VIGIÉ (ou VIGIE)

Ouvrier tonnelier à Lunel (Hérault), condamné en juin 1839 à douze jours de prison pour avoir organisé une coalition des travailleurs de la localité, qui se plaignaient d’être moins bien rétribués que ceux des villes voisines. La police saisit un tract qui disait : « Frères et Amis, Hiram, le chef des ouvriers, fut assassiné par ses propres maîtres, pour le motif qu’il demanda une augmentation de salaires pour ses frères... » Ce curieux document où la formule jacobine précède un emprunt à la tradition compagnonnique laisse entrevoir que Vigie (ou plutôt Vigié) relevait du compagnonnage. De même, le rôle du compagnonnage semble évident à l’audience, où, contrairement à ce qui arrivait souvent, ce furent les patrons qui perdirent contenance et non les ouvriers.
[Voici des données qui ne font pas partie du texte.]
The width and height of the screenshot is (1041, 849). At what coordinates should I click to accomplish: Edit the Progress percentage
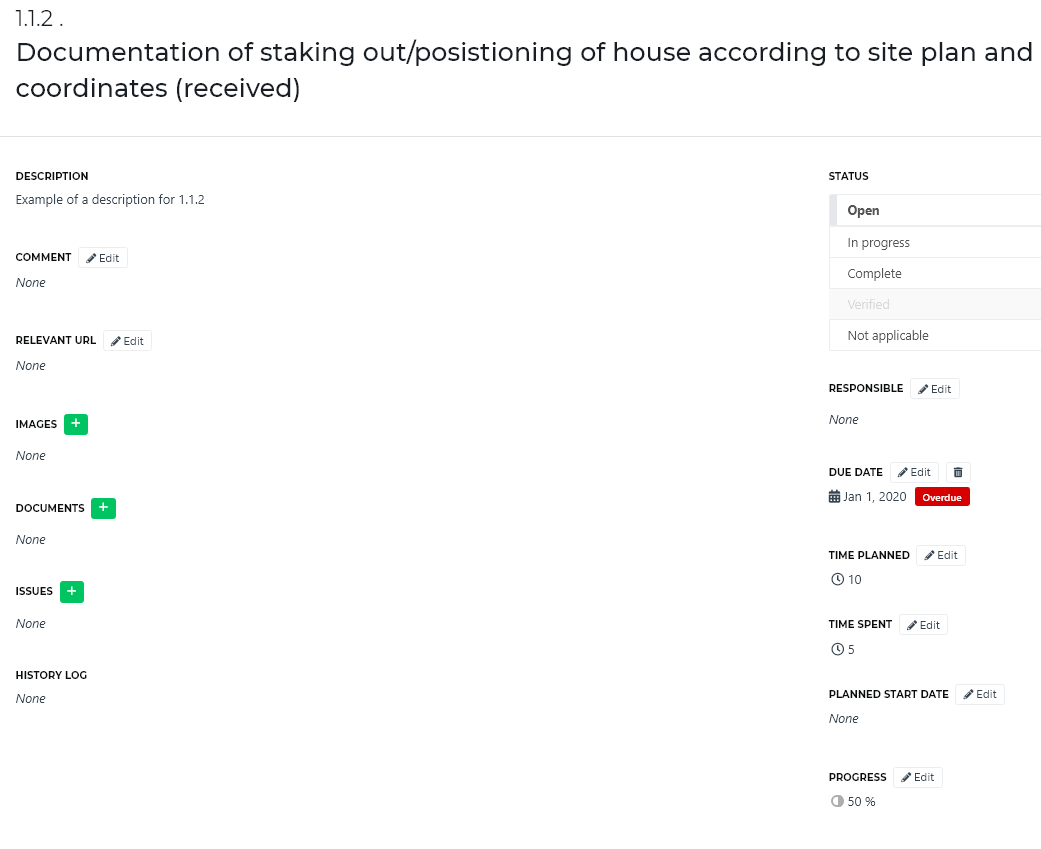coord(918,777)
Seul à cette époque, également, le compagnonnage pouvait avoir assez de ramifications pour réussir à détourner vers d’autres villes, même s’ils s’étaient embauchés à Lunel au hasard de leurs déplacements, des travailleurs de diverses professions, ce dont les patrons se plaignirent devant le tribunal correctionnel.

Pour citer cet article :
https://maitron.fr/spip.php?article38746, notice VIGIÉ (ou VIGIE), version mise en ligne le 20 février 2009, dernière modification le 3 octobre 2017.

SOURCE : Gazette des Tribunaux, 13 juin 1839.